Reproduce the rows below without any change, from the line that contains "Given: Click the Online access heading" through the line that contains "coord(203,142)", with both of those lines included.

<<<<

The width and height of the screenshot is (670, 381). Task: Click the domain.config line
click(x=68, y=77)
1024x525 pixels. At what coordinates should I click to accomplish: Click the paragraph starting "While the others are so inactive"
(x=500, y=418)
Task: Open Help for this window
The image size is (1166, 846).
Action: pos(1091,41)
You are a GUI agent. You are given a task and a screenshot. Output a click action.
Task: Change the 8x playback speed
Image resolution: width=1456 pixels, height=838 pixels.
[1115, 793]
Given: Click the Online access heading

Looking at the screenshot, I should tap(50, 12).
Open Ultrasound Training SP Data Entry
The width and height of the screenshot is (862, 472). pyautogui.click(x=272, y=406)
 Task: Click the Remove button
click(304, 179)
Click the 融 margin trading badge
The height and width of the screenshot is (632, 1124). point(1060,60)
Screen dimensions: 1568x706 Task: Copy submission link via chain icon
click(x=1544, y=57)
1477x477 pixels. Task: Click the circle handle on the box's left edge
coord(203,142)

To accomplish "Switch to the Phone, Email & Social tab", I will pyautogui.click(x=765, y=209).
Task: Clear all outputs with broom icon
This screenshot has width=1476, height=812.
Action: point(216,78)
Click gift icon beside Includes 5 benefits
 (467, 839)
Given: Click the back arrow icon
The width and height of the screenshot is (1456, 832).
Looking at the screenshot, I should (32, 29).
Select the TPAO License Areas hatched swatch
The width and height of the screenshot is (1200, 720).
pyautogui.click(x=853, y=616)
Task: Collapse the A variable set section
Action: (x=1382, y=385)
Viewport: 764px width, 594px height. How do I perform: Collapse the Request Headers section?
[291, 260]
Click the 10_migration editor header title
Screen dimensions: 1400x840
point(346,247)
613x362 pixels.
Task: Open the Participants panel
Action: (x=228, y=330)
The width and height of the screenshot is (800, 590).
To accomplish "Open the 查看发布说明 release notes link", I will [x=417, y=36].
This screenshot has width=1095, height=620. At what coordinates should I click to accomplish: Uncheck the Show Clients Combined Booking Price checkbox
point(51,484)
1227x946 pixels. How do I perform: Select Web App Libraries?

>>>>

# COMPLETED TASK
Given: Click the Online access heading

Looking at the screenshot, I should tap(50, 12).
Open Ultrasound Training SP Data Entry
The width and height of the screenshot is (862, 472). pyautogui.click(x=272, y=406)
 Task: Click the Remove button
click(304, 179)
Click the 融 margin trading badge
The height and width of the screenshot is (632, 1124). point(1060,60)
Screen dimensions: 1568x706 Task: Copy submission link via chain icon
click(x=1544, y=57)
1477x477 pixels. Task: Click the circle handle on the box's left edge
coord(203,142)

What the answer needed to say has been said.